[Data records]
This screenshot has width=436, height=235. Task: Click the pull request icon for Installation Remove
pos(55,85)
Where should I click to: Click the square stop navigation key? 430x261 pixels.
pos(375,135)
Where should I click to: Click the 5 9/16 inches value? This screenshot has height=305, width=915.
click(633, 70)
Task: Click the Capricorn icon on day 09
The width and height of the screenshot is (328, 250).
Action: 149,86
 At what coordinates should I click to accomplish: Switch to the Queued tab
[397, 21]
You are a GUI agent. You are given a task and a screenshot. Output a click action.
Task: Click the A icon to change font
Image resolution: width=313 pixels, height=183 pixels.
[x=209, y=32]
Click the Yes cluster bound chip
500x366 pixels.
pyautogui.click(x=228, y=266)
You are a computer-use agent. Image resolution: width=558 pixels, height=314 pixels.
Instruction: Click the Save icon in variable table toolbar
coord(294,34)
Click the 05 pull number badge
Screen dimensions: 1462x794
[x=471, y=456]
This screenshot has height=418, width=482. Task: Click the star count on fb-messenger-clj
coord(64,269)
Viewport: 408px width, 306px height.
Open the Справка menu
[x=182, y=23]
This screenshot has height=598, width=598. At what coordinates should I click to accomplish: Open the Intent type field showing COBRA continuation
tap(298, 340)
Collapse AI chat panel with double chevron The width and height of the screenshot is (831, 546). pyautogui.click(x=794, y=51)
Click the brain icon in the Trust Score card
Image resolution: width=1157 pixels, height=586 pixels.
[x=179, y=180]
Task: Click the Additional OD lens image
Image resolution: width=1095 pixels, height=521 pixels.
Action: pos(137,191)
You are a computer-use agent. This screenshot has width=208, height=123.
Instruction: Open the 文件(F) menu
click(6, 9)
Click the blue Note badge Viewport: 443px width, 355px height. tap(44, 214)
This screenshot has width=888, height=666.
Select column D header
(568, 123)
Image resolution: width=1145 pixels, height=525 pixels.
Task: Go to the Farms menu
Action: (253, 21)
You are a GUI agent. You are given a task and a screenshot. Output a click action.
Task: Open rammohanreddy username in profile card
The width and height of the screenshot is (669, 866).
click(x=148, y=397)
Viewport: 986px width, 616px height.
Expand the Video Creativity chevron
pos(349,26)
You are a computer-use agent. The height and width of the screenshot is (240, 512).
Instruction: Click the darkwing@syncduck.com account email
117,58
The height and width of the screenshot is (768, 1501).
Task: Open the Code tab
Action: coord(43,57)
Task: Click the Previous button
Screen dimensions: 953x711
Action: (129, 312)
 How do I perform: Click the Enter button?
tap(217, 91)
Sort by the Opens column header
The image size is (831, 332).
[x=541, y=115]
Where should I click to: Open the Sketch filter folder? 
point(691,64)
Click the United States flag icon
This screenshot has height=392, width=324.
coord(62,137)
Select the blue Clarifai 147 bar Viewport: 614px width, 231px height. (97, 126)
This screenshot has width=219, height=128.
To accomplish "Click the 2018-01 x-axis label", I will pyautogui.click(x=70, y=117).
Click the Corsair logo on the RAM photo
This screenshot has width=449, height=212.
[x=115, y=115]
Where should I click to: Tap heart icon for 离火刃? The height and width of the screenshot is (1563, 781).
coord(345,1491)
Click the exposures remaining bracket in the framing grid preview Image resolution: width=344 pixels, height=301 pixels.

[Problem statement]: Beginning at the line with "Task: Open rammohanreddy" and ending at the line with "You are a computer-use agent. The", reproduce each line of the data above exactly, and add no other lines.

[Problem solution]:
Task: Open rammohanreddy username in profile card
The width and height of the screenshot is (669, 866).
click(x=148, y=397)
Viewport: 986px width, 616px height.
Expand the Video Creativity chevron
pos(349,26)
You are a computer-use agent. The height and width of the screenshot is (240, 512).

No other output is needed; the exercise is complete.